Exercise brief: Your answer needs to include each line of the records in which the string "computer" can be found.

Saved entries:
******

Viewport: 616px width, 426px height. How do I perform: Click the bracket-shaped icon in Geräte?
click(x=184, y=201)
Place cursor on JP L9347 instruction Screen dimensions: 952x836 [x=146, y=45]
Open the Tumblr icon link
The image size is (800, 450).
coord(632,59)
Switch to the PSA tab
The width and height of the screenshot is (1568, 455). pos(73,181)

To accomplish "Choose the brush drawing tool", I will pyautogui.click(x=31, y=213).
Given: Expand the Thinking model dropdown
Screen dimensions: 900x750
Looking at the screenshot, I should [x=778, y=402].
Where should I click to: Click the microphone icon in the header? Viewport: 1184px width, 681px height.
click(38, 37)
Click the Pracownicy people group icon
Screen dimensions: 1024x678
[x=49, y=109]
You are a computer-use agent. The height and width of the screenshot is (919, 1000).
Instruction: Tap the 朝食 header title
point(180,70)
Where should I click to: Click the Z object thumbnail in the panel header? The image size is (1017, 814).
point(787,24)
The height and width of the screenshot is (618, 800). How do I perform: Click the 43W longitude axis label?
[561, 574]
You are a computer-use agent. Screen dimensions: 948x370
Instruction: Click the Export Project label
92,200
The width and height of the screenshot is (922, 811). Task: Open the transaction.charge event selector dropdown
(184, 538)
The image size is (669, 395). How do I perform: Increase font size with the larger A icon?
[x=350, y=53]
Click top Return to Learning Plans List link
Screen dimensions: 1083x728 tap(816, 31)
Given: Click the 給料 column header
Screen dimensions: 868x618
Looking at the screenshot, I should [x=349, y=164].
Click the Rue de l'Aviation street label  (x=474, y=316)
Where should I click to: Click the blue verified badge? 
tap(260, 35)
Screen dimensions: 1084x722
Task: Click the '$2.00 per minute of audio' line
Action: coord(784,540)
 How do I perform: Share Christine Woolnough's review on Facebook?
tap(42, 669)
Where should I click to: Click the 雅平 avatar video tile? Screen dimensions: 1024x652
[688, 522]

******

Reply:
You are a computer-use agent. The height and width of the screenshot is (919, 1000).
You are a computer-use agent. Screen dimensions: 948x370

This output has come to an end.